La région Tanger-Tétouan Al Hoceima compte bien accomplir pleinement le rôle que lui a attribué la constitution de 2011 et la loi organique 111-14, auxquelles vous faites allusion, pour devenir la locomotive incontournable du développement territorial, économique et social.
Beaucoup de chemin a été parcouru sur la voie de la promulgation des lois relatives à la régionalisation avancée. L’actuel gouvernement a affirmé, à maintes reprises, sa volonté d’accélérer le processus de la régionalisation. Nous sommes très confiants. Nous sommes aussi convaincus que ce chantier arrivera bientôt à son terme, avec le nouveau processus envisagé, de transfert de compétences de l’État vers les régions.
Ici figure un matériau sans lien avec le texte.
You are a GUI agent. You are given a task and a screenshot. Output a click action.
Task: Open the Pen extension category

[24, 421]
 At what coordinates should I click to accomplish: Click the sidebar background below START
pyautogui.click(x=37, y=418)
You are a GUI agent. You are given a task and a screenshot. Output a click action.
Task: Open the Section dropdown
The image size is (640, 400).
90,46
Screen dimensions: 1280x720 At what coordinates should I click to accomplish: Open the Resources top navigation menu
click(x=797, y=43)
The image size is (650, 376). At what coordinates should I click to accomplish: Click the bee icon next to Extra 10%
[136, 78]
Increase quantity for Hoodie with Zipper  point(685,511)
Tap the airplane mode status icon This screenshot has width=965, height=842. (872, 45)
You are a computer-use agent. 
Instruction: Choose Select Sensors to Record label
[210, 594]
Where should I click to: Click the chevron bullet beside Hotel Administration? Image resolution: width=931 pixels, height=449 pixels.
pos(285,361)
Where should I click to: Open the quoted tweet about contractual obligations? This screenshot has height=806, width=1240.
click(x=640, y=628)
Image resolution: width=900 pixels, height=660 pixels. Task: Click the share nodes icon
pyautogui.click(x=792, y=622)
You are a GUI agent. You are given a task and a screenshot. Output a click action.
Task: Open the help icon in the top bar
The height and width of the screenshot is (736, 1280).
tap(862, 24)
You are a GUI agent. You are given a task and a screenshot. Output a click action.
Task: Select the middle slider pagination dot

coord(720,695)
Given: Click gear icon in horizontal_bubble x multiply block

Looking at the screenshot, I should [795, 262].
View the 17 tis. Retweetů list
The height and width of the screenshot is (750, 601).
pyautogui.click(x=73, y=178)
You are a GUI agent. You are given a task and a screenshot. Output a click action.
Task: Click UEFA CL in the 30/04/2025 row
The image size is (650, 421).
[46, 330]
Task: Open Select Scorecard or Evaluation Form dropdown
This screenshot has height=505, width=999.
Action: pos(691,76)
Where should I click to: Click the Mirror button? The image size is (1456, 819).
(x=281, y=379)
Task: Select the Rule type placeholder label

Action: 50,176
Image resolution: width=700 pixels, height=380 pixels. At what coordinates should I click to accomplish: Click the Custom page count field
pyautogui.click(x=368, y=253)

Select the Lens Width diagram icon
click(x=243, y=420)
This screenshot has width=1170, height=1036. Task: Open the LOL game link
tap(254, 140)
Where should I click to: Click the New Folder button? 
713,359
Nous avons eu récemment (12 présidents des régions) une réunion avec le ministre de l’intérieur, pour débattre de la nature que prendront ces transferts qui renforceront nos capacités. Je peux vous assurer que beaucoup de bons signes nous ont été donnés, lors de cette réunion et on attend avec impatience leur concrétisation.
Je crois personnellement que la classe politique locale et régionale a beaucoup mûri, pendant ces années de pratique de démocratie locale, dans ce qui est de la gestion et de la gouvernance. De ce fait, je crois qu’il est temps de lui donner plus de marge et d’autonomie, pour concevoir, avec sa population, les projets et lui donner la possibilité de les mener à terme à travers les moyens humains et financiers qui s’imposent.
Le fait que toutes les régions soient gérées aujourd’hui par les mêmes partis, qui composent le gouvernement, joue en faveur de régions disposant de vrais pouvoirs et accomplissant à fond leur rôle constitutionnel.
Bras exécutif des régions, l’Agence régionale d’exécution des projets (AREP) de la région TTA ne joue pas pleinement le rôle qui lui incombe. Quels sont les freins qui entravent son fonctionnement ? Et comment comptez-vous y remédier ?
Le meilleur indicateur pour évaluer une expérience est celui de la réalisation des objectifs programmés. Si on se fie à ce critère, je crois que vous avez raison, concernant ce que vous avez avancé dans votre question.
Vous savez que l’AREP, dans son essence, est l’organe (exécutif) qui doit mener à terme la stratégie du conseil régional. Mais, si le conseil n’a pas de stratégie, on ne peut pas blâmer l’agence, par la suite, de ne pas réussir sa mission.
L’actuel conseil est très conscient de ce dilemme, c’est pourquoi il a pris le temps qu’il faut pour mieux comprendre le contexte, à travers des journées d’étude, des consultations, des concertations et en cherchant avec les partenaires (université, académie, chambres professionnelles, associations professionnelles, secteur privé régional) des objectifs réalistes et réalisables, que l’agence concrétisera dans des programmes et des projets concrets.
Le prochain PDR sera plus pragmatique et plus réaliste, par ce qu’il sera conçu dans le cadre de la gouvernance, de la convergence et de la proximité. De cette façon, on aura la garantie que ses projets seront réalisables et auront l’impact souhaité sur les deux plans économique et social. Nous avons déjà commencé des campagnes de formation au profit des élus et des fonctionnaires, en matière de réalisation de ce document, pour disposer de décideurs savants et intelligents.
On a aussi commencé à élaborer des termes de références plus précises et plus claires, pour baliser le travail des équipes qui vont élaborer ce document. Nous comptons aussi nous rendre, très prochainement, dans les provinces qui composent notre région pour voir comment combiner et intégrer leurs projets à ceux de la région.